== Supplied passage ==
In setting policy, the FOMC is always driven by the pursuit of its dual mandate goals of price stability and maximum employment. Inflation is very elevated and labor markets are tight by many metrics, yet monetary policy remains at emergency levels of accommodation needed earlier in the pandemic. We need to bring monetary policy into sync with the current state of the economy. Our intent is to remove accommodation at the pace necessary to bring inflation under control while sustaining the expansion in economic activity and healthy labor markets. Because longer-run inflation expectations are still anchored, and there is strong underlying growth momentum in both product and labor markets, I am optimistic we can achieve this by reducing excess demand via our policy actions. I view getting inflation under control as important for both parts of our mandate. The best thing monetary policy can do to support a healthy labor market is to ensure that the expansion is sustained, and that means taking appropriate actions to return to price stability.
Based on my current outlook and my assessment of the risks to the outlook, I believe it will be appropriate this year to move the target range of the fed funds rate up to its longer-run level, which I estimate to be about 2.5 percent, and to follow with further rate increases next year. My path is somewhat steeper than the median path in the March Summary of Economic Projections of FOMC participants, which also has the funds rate moving above its longer-run level next year.
===
What this exercise asks —
a. From the monetary policy passage, list each statement it makes about current inflation, inflation expectations, labor markets, or growth momentum.
b. In the monetary policy passage, what does the speaker estimate the longer-run level of the fed funds rate to be?
c. Carry on the monetary policy passage from its final sentence.
The lines that follow are not needed for any of this work.
== Stored data ==
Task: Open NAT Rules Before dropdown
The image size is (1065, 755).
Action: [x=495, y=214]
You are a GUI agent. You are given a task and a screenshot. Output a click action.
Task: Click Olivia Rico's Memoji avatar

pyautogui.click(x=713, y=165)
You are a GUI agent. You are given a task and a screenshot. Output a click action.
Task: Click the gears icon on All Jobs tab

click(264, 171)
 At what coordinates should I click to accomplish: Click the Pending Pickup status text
===
Task-by-task answers —
a.
- Inflation is very elevated.
- Labor markets are tight by many metrics.
- Longer-run inflation expectations are still anchored.
- There is strong underlying growth momentum in both product and labor markets.

b. About 2.5 percent.

c.
Of course, the ultimate pace at which monetary policy accommodation is removed will need to be data driven and forward looking. Given the underlying strength in the economy and the current very low level of the funds rate, I find it appealing to front-load some of the needed increases earlier rather than later in the process because it puts policy in a better position to adjust if the economy evolves differently than expected. If by the middle of the year, inflation is not beginning to moderate, we could speed up our rate increases. But if inflation is moving down faster than expected, we could slow the pace of rate increases in the second half of the year compared to the first half. The implications of the unfolding situation in Ukraine for the medium-run economic outlook in the U.S. will also be a consideration in determining the appropriate timing and pace of our monetary policy actions.
As we have seen over the past two years, the economy can evolve differently than expected. The pandemic is not behind us yet, and unfolding geopolitical events could affect the U.S. economy. So as the FOMC recalibrates monetary policy to meet today’s inflation challenge, I will stay attuned to evolving economic and financial conditions and their implications for the outlook, and I will remain committed to achieving our goals of price stability and maximum employment on behalf of the public.